### Source text
02 November 2017

Evaluating the Fed's First Woman Chair: How Labor and Stock Markets Performed During Janet Yellen's Tenure

The U.S. got its first Federal Reserve Chair in 1914. 100 years later the first woman was appointed to Chair the Fed. Now, after she has served the shortest tenure in 40 years, the country is once again getting a man as head of the Fed. 100 years of men. 4 years of a woman. Now, at least 4 more years of a man. That seems fair and balanced.

Trump announced the appointment of Jerome Powell to be the Fed Chair, replacing Janet Yellen after the end of her first term in February. It's worth examining how the economy did on her watch.

While the folks appointing Federal Reserve Chairman seem to have a gender bias, the economy apparently does not. Or if it does, it is a positive bias. Even though hers was the shortest tenure in 40 years and the second shortest tenure in 66 years, more wealth was created on her watch than during that of any other Fed Chair: $17.7 trillion and counting. In the nation's first 237 years, it created $78.5 trillion in wealth; in the last 3.5 years it has created an additional $17.7 trillion, an uptick of 22.5% in less than four years. (Yellen's 4 year term does not end until February of 2018.) This is, of course, at least partly due to the simple dynamics of compound interest. As Benjamin Franklin said, "Money makes money and then the money your money makes makes money too." As the nation creates more wealth it creates more wealth. Also, just this month consumer sentiment hit its highest point for the century. (Well, okay. Highest point in 17 years. But century sounds more impressive.) And the economy has created an average of about 2.6 million jobs a year, helping to drive unemployment down from 6.7% to 4.1%.  Things have been good during Yellen's tenure.

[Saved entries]
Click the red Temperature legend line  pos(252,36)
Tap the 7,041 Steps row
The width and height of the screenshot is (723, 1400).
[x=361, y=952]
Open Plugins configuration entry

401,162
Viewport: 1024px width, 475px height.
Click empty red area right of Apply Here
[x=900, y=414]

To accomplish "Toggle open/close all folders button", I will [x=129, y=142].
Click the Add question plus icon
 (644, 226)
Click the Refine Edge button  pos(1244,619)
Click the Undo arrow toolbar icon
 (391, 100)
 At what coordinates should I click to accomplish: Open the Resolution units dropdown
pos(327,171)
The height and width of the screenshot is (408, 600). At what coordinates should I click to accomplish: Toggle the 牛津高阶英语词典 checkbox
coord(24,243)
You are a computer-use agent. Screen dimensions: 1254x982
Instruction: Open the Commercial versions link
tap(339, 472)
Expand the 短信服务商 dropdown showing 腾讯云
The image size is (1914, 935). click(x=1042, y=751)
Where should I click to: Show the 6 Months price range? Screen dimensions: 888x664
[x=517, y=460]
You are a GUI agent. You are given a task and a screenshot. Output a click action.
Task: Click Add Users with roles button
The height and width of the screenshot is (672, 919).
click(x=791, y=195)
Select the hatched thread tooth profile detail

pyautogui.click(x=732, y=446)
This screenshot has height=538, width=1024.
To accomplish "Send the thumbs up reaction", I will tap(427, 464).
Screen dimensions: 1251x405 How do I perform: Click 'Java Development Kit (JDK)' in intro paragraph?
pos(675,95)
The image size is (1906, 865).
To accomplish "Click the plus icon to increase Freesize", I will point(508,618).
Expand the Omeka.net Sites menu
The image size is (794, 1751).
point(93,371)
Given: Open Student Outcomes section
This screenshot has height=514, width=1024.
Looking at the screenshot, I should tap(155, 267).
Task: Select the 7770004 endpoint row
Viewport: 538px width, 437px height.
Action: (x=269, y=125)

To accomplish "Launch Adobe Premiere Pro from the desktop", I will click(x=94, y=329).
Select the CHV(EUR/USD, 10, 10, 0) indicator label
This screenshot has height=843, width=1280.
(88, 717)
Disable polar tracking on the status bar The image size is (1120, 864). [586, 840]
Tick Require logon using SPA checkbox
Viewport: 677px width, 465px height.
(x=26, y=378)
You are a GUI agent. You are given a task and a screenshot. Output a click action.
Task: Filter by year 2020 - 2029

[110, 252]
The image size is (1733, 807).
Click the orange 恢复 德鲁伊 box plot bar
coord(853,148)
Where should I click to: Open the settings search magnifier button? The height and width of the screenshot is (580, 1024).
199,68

### Check your understanding
(a) Does the Yellen article agree with each of these statements? (i) Jerome Powell was announced as Yellen's replacement as Fed Chair. (ii) Yellen's tenure was the longest in 40 years. (iii) Unemployment fell from 6.7% to 4.1% during her tenure. For each, answer yes or no and quote the deciding words.
(b) Can you carry on the Yellen article from its last sentence?
These rows have no connection to the Yellen article.

### Answers to the exercise
(a)
(i) Yes: "Trump announced the appointment of Jerome Powell to be the Fed Chair, replacing Janet Yellen after the end of her first term in February."
(ii) No: "hers was the shortest tenure in 40 years"
(iii) Yes: "helping to drive unemployment down from 6.7% to 4.1%"

(b)
The big question facing Janet Yellen throughout her four years was when and at what rate to begin increasing interest rates. The trick is to keep inflation low while creating jobs. How did she do? Well, inflation is still low (it's bounced around 2%  - mostly on the low side - during her time) and the economy has created about 9.6 million jobs thus far into her tenure. Those numbers strike me as  flawless. And already she's begun to unwind the stimulus from the Great Recession; during her watch excess reserves at banks have dropped from $2.7 trillion to $2.1 trillion, a drop of $570 billion. (To put that in perspective, just before the Great Recession excess reserves were at $1.7 billion. Yep. Now it is over $2 trillion and  only a decade ago it was under $2 billion. She has unwound that by vast multiples of what it once was without scaring off investors or consumers. That deserves respect.)

Here is a graph that contrasts the average annual job creation and stock market performance under each of the last seven Fed Chairs.  The numbers are not final for Yellen, of course, because it will be about a half a year before the data is in on her full four year tenure.

In comparison to Yellen, the economy created more jobs per year under William Miller and the stock market did better under Miller and Paul Volker.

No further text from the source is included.